** START OF Records provided **
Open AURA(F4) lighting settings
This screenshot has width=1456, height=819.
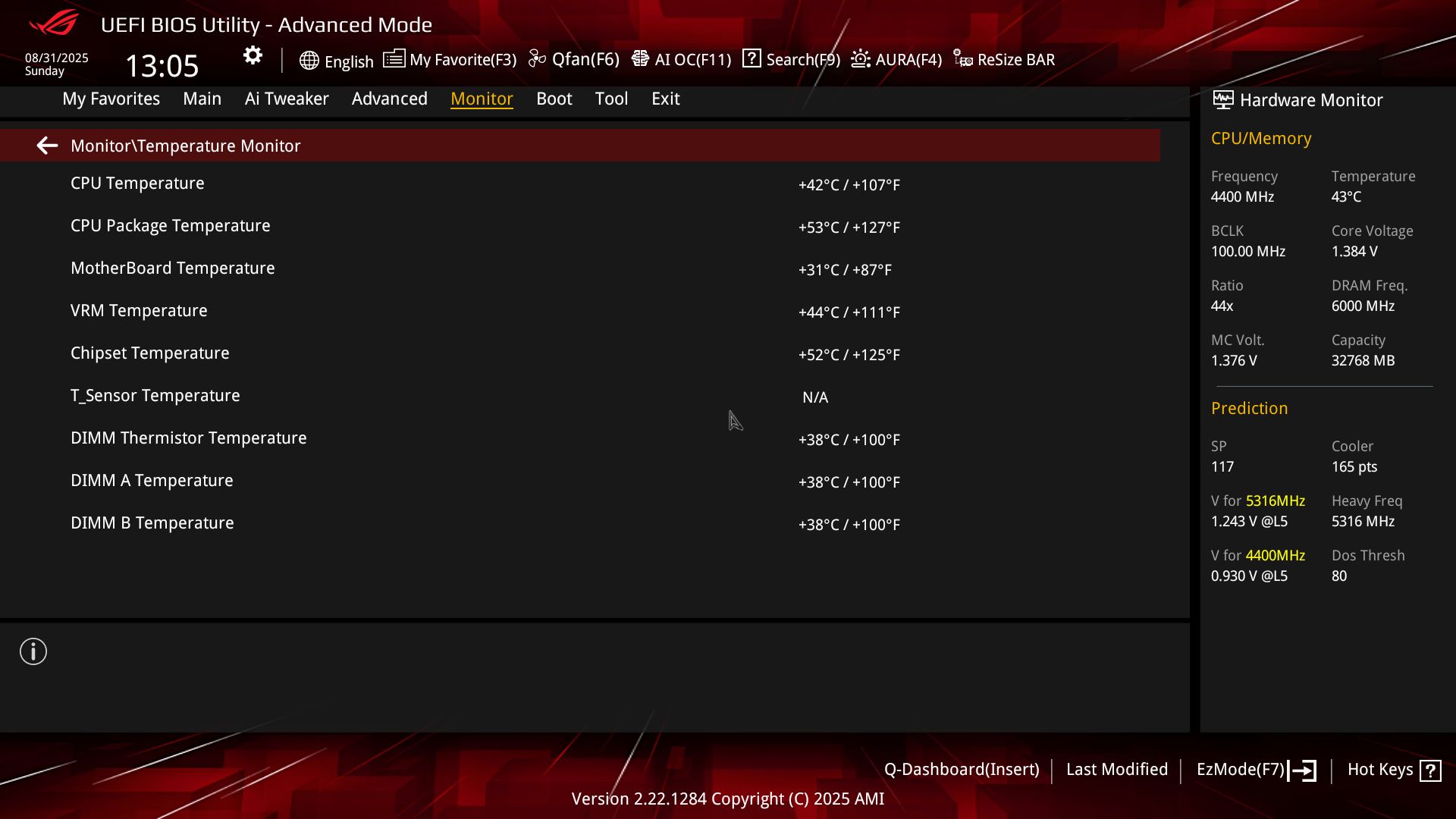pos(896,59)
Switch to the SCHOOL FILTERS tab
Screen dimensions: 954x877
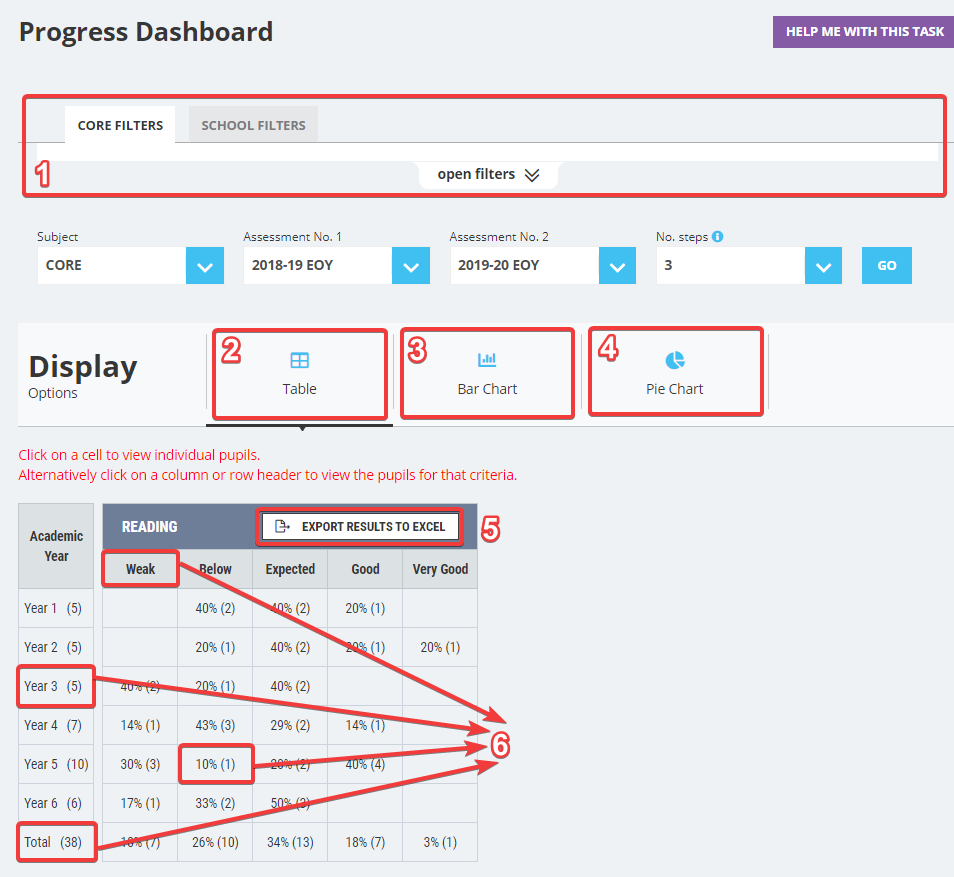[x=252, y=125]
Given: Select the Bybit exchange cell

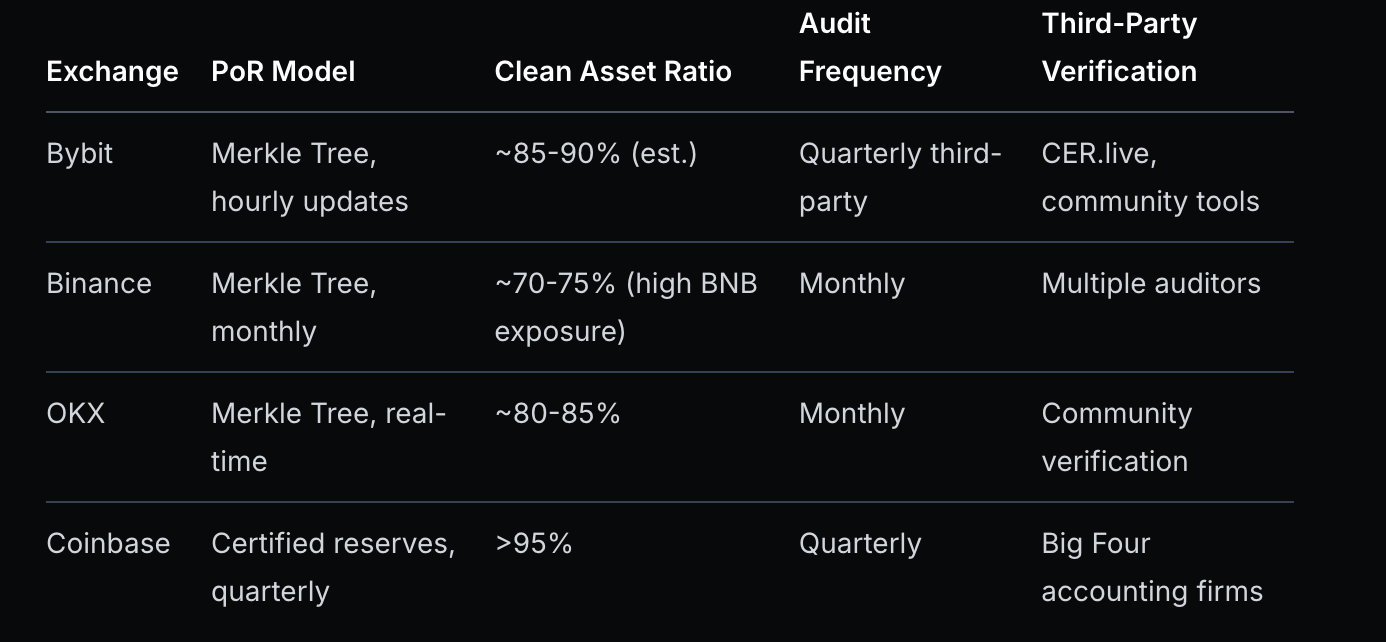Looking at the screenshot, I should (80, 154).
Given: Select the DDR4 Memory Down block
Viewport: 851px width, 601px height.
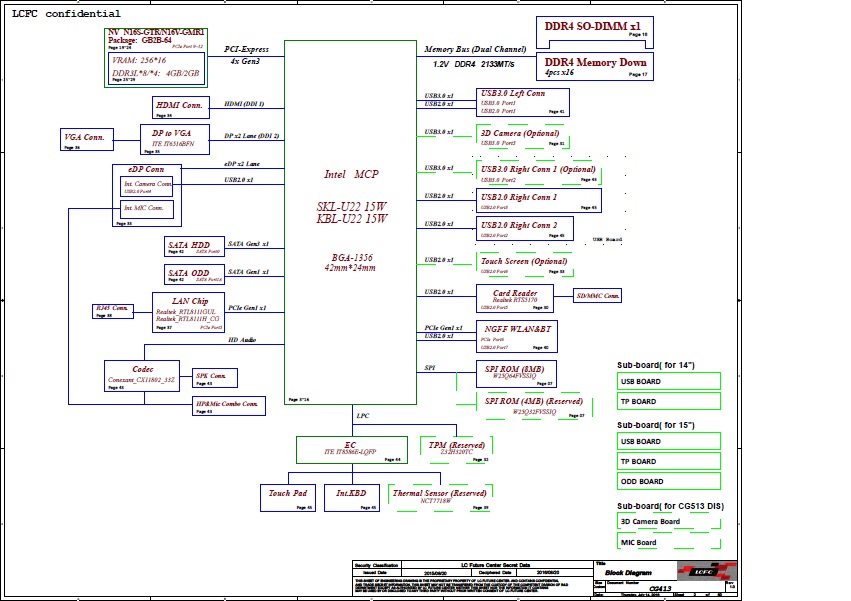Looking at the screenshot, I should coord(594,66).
** END OF Records provided **
_Task objective_
Copy the material above line for line without any changes, leaving out the images.

_Response to the task_
Open AURA(F4) lighting settings
This screenshot has width=1456, height=819.
pos(896,59)
Switch to the SCHOOL FILTERS tab
Screen dimensions: 954x877
[x=252, y=125]
Given: Select the Bybit exchange cell

Looking at the screenshot, I should (80, 154).
Given: Select the DDR4 Memory Down block
Viewport: 851px width, 601px height.
Looking at the screenshot, I should coord(594,66).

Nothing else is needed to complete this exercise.